We have already pioneered the use of warning messages presented to people who are searching for sexual images of children online. These warnings clearly state that such behaviour is illegal, causes harm to children, and has huge consequences for the viewer and their own loved ones. The warnings also point towards our Stop It Now! helpline for support to stop. These warning messages direct an average of 15,000 people in the UK per year to Stop It Now!, and even more globally.
The funding from Nominet provides an opportunity to further build on this experience and the forward momentum to design impactful approaches that deter potential perpetrators of abuse. With the grant and Nominet’s support as a tech-focused funder, we can innovate, experiment, and build digital-era capabilities.

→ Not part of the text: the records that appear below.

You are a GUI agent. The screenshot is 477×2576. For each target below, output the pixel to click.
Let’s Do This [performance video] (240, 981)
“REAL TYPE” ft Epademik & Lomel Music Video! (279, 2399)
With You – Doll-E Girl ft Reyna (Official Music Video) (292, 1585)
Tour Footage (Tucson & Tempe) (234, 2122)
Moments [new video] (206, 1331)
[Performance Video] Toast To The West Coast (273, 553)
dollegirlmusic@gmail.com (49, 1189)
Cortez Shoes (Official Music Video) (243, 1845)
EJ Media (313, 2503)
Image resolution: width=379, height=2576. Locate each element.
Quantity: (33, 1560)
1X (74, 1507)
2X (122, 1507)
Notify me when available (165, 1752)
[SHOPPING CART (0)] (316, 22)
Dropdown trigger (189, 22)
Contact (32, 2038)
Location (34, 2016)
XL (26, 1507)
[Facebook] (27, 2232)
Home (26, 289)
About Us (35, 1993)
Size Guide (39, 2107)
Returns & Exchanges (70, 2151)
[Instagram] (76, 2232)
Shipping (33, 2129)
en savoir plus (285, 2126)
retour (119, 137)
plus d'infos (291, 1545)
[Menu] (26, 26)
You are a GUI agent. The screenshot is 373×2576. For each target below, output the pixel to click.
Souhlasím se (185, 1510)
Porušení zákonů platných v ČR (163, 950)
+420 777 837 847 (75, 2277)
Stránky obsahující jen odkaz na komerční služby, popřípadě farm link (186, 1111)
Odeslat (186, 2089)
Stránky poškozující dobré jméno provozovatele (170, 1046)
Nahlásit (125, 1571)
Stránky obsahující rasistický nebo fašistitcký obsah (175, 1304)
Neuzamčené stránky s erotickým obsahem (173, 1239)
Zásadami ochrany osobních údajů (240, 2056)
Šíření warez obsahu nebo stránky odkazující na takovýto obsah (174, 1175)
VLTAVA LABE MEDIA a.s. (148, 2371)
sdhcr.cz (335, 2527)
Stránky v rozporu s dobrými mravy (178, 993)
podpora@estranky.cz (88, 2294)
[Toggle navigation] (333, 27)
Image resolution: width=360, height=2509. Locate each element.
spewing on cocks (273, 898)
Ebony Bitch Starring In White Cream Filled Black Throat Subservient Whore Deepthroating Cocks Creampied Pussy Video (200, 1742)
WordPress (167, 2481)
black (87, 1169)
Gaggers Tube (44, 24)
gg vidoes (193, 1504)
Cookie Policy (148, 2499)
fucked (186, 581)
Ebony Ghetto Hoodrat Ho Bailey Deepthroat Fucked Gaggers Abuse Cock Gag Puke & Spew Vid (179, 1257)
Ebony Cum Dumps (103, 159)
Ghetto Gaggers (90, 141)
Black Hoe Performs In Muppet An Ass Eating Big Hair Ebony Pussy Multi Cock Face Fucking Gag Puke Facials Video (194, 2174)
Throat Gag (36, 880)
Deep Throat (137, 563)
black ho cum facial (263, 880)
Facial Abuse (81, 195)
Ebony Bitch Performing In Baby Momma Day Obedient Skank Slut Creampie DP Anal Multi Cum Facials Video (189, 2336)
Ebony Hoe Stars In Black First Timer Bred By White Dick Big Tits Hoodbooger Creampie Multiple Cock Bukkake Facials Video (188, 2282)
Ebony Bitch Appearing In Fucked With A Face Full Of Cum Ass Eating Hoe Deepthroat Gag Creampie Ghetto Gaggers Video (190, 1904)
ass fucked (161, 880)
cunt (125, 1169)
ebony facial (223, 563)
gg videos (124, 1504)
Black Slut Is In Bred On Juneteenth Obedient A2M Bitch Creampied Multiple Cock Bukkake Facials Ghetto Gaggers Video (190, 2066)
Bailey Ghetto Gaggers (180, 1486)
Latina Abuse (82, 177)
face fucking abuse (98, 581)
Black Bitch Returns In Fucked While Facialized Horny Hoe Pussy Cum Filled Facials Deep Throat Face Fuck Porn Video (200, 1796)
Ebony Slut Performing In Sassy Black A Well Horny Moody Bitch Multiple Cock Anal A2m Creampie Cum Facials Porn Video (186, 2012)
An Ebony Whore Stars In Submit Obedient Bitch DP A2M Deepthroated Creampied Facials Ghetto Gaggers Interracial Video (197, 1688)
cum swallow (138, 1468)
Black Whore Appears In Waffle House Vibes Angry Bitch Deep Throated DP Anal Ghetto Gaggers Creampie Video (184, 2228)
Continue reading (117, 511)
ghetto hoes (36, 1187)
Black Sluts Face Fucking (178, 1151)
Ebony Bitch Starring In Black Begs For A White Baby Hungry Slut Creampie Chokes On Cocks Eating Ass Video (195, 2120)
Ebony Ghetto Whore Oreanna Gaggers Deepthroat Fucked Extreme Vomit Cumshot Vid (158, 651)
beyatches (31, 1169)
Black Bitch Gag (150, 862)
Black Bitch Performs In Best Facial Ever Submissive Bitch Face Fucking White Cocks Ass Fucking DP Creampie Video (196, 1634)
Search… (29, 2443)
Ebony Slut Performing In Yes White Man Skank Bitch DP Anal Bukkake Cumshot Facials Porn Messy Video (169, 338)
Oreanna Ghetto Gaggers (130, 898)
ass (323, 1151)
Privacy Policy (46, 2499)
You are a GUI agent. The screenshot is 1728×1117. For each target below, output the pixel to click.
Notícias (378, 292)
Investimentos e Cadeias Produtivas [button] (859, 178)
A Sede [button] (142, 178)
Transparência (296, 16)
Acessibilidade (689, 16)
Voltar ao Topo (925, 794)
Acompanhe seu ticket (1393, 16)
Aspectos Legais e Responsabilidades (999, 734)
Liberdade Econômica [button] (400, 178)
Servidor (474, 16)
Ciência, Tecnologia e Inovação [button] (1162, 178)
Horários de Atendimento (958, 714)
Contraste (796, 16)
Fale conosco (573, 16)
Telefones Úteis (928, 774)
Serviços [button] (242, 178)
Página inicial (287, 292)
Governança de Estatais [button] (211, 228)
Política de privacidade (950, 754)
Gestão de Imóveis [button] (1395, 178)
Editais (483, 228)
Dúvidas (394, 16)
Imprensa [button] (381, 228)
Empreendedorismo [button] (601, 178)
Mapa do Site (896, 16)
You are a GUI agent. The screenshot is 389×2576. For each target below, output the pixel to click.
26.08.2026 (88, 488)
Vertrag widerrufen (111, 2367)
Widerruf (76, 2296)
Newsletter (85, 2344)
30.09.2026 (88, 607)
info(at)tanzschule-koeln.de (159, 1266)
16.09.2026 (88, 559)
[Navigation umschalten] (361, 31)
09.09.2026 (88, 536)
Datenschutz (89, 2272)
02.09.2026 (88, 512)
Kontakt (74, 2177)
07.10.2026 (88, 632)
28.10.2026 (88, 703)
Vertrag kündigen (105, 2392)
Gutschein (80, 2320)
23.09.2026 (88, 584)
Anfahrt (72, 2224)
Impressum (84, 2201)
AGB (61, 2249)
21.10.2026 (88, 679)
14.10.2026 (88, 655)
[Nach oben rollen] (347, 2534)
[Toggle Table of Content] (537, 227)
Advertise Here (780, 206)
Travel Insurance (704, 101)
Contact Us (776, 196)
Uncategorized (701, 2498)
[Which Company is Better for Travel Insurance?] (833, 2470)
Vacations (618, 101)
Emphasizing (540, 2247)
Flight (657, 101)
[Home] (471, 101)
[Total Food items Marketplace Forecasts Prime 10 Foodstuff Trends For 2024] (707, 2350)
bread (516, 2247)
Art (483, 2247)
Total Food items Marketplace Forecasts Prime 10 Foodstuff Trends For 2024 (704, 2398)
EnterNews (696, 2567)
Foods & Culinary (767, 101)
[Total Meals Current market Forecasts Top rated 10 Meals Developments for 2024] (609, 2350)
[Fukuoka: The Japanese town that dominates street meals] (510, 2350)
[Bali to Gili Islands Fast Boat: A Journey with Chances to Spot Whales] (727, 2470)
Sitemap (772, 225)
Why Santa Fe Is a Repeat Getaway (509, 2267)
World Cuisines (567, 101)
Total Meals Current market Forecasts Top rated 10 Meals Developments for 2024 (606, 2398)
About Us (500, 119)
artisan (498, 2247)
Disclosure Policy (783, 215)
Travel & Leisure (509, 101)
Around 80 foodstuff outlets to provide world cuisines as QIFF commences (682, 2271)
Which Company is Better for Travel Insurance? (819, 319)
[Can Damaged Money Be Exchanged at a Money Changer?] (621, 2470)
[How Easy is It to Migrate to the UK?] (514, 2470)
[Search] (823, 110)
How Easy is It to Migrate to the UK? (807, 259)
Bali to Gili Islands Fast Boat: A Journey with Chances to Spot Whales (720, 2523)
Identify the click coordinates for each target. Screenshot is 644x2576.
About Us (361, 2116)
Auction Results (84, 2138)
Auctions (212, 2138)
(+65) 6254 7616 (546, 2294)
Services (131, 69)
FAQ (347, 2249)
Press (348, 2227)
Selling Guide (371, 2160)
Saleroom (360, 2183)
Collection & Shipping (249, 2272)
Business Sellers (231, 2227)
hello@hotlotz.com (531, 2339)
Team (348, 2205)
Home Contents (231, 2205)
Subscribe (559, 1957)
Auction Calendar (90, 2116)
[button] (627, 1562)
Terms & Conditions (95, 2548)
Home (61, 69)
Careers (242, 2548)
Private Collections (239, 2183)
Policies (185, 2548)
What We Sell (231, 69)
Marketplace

“We’ve got a great deal of experience in granting funds to initiatives that equip children with the skills they need to stay safe online, but we’re stepping into a new area to fund this innovative programme, which is focused on deterring offenders,” said Paul Fletcher, CEO of Nominet. “The Internet should be a safe place for all, and that’s why we’re proud to be supporting The Lucy Faithfull Foundation’s pioneering work in this space.”
Working in collaboration
Successfully preventing would-be offenders from viewing sexual images of children online requires effective collaboration between the public, private and non-profit organisations. This cutting-edge programme will work in partnership with technology companies, researchers and law enforcement agencies to further test and improve the effectiveness of the warning messages, and to implement them in more online spaces.
To ensure the project reaches its ambitious goals, we have convened a multi-disciplinary advisory consortium with communication, clinical, research and technical expertise.
This specialist consortium will include the Policing Institute for the Eastern Region (PIER), University of Tasmania (UTAS), Internet Watch Foundation (IWF), and law enforcement. Those involved will ensure that the project has up to date insights into the offending threat and how warning messages can best counter this and be rolled out.